Rückzahlung der Lehrgangsgebühren an den Arbeitgeber? Nicht immer.

Nicht selten schicken Arbeitgeber ihre Arbeitnehmer auf Fortbildungen oder gar Zusatzausbildungen und erhoffen sich dabei natürlich dann berechtigterweise, dass sie daraus auch eine Weile lang die Früchte ziehen können. In den Fällen, in denen dies auf einseitige Anweisung des Arbeitgebers erfolgt, trägt er allerdings auch selber das Risiko, dass sich der Arbeitnehmer anschließend verdrückt.

Interessanter sind die Fälle, in denen die Weiterbildung im gegenseitigen Einvernehmen stattfindet und am Ende des Tages beide Seiten aus der Weiterbildung auch einen echten Mehrwert erzielen können. Das ist regelmäßig dann der Fall, wenn es sich um eine anerkannte Zusatzqualifikation handelt, aus der der Arbeitnehmer anschließend eine bessere Stellung auf dem Arbeitsmarkt mitnimmt und der Arbeitgeber seinen Arbeitnehmer besser und vor allem gewinnbringender einsetzen kann.

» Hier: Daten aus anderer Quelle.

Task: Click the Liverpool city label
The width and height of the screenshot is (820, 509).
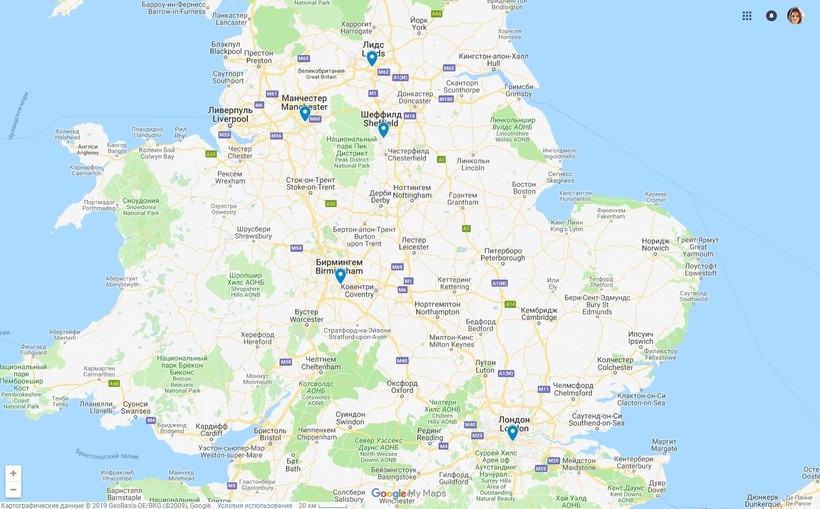Action: [231, 115]
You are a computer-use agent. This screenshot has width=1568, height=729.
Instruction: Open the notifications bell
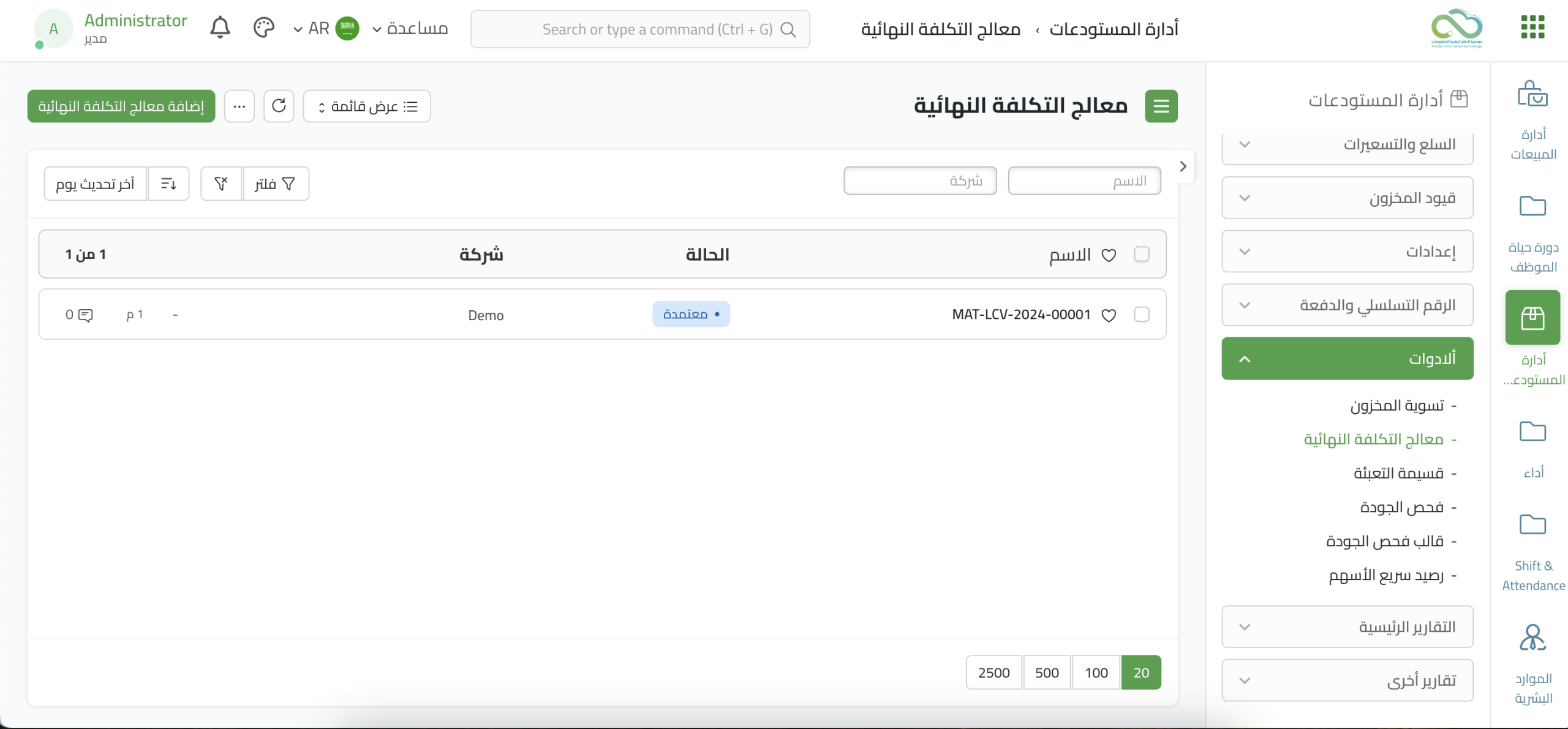(220, 28)
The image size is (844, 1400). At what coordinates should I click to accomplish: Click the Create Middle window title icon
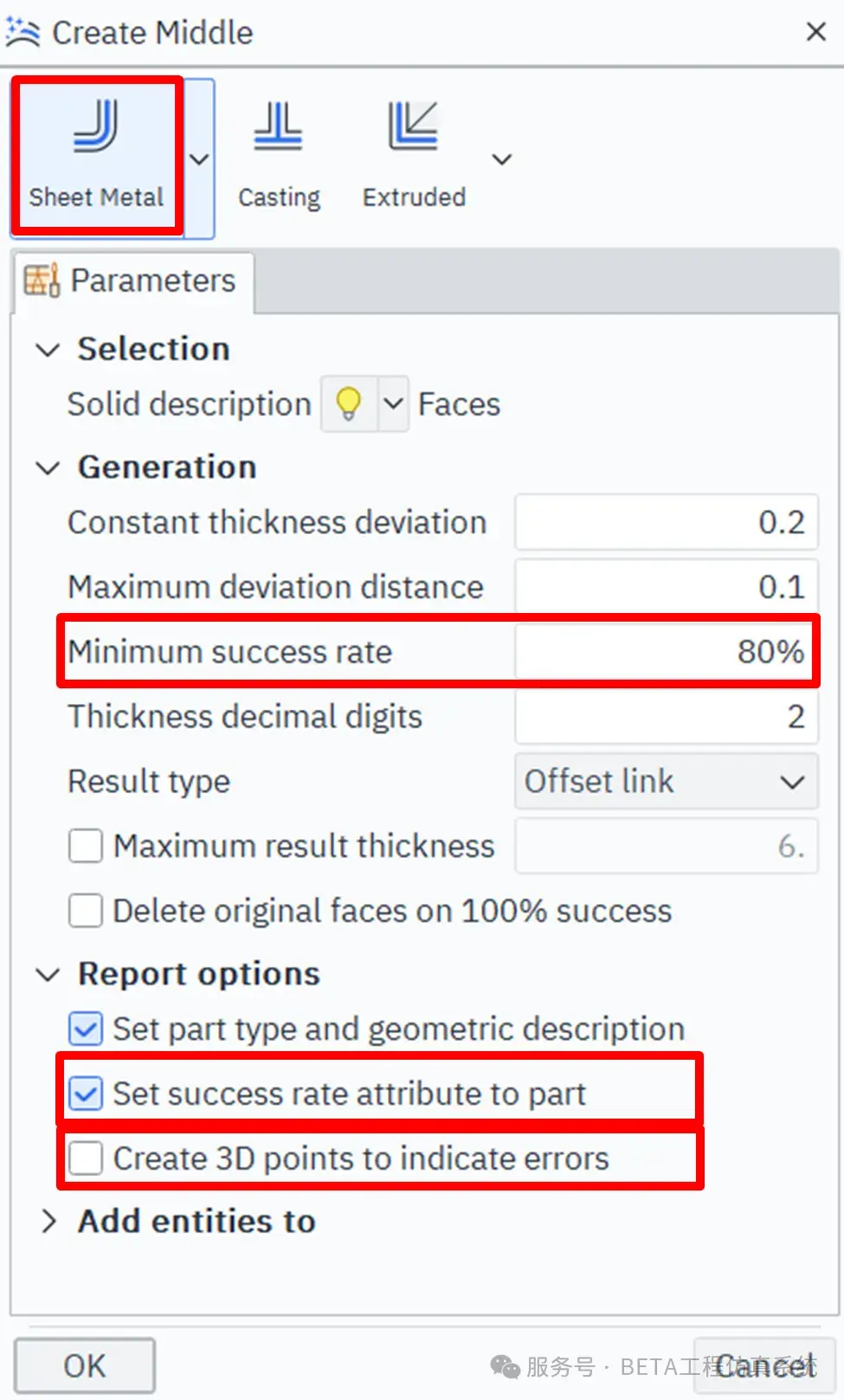(x=23, y=33)
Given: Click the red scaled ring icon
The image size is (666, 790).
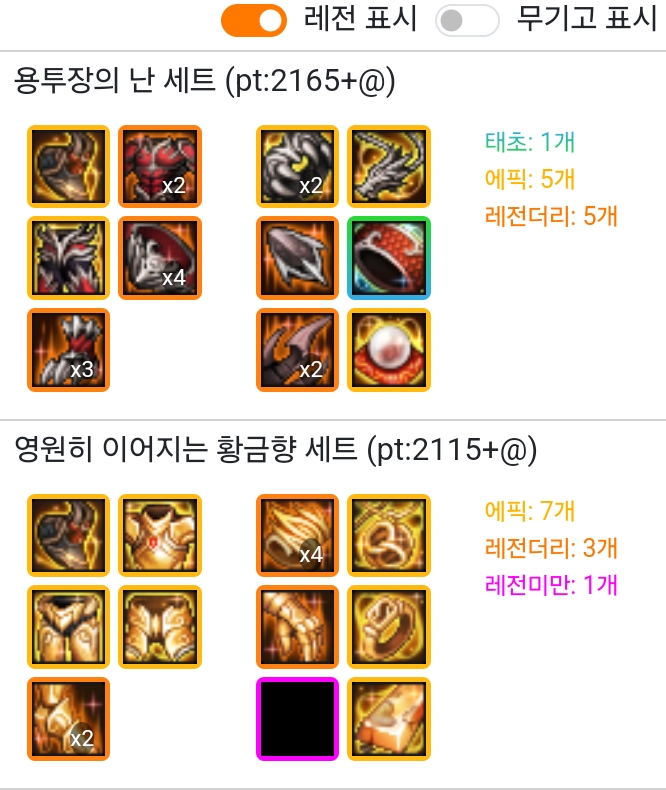Looking at the screenshot, I should 389,258.
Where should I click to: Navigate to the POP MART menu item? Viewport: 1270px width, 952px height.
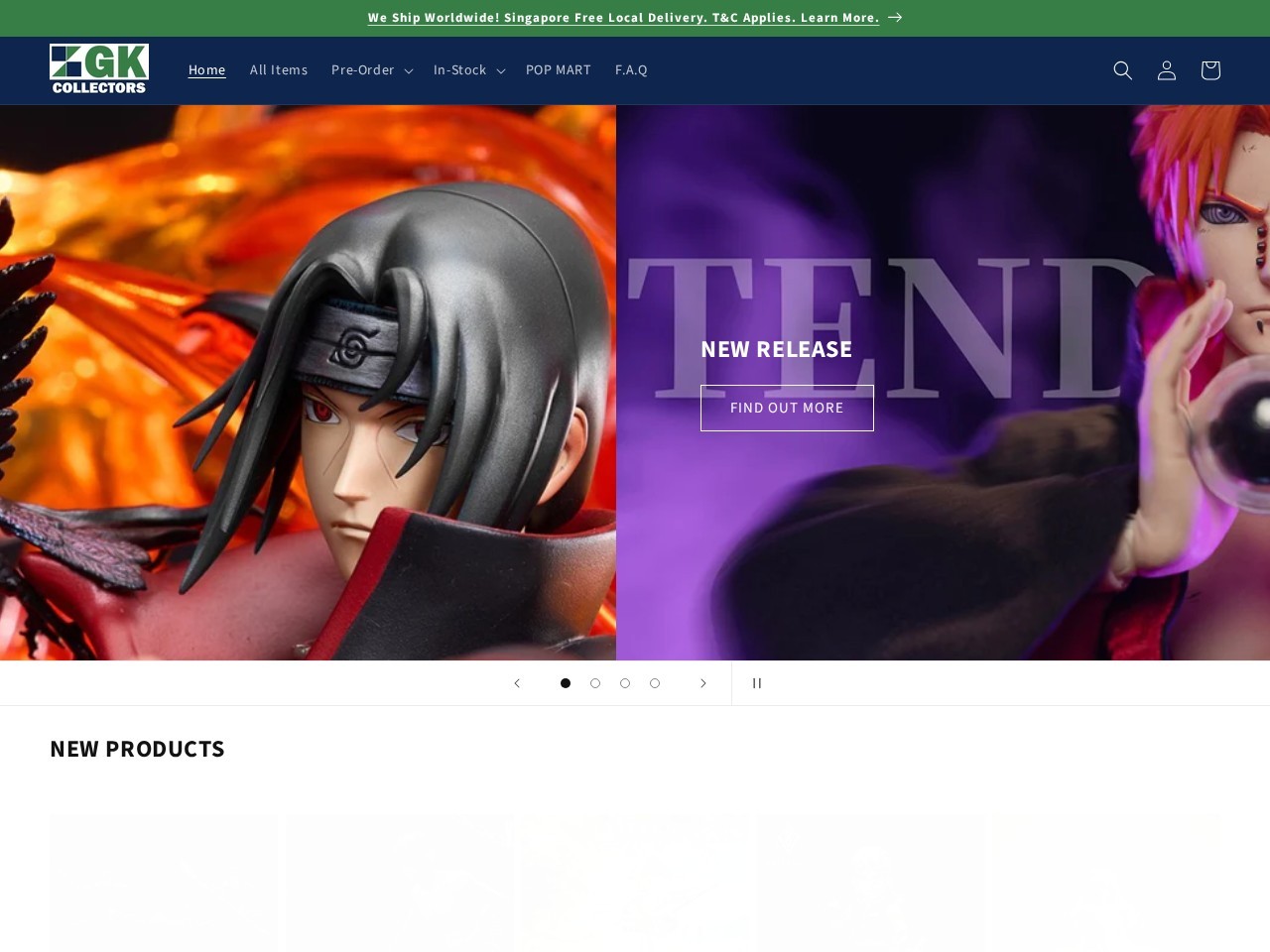pyautogui.click(x=558, y=69)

In solchen Fällen wird gerne vereinbart, dass der Arbeitnehmer die Kosten zurückzahlen muss, wenn er vor Ablauf eines Zeitraums X das Arbeitsverhältnis selber beendet oder es aufgrund dessen schuldhaften Verhaltens beendet wird. Das ist auch nachvollziehbar. Schließlich will der Arbeitgeber von der Zusatzqualifikation seines Arbeitnehmers auch etwas haben; warum sollte er sich sonst deswegen in Unkosten stürzen?

Die Rechtsprechung macht solche Regelungen auch mit, solange der Zeitraum sich auf drei Jahre beschränkt und die Summe der Rückzahlung sich für jeden Monat, den der Arbeitnehmer im Unternehmen verbleibt dann auch um 1/36 reduziert. Hierbei wird eine saubere Abwägung zwischen den Interessen des Arbeitgebers an der Mehrwertschöpfung aus der Weiterbildung und natürlich auch dem Interesse des Arbeitnehmers am eigenen beruflichen Fortkommen vorgenommen. Hierbei ist dann auch zu berücksichtigen, dass der Arbeitnehmer immer noch sein Grundrecht auf freie berufliche Entfaltung aus Art 12 GG inne hat ...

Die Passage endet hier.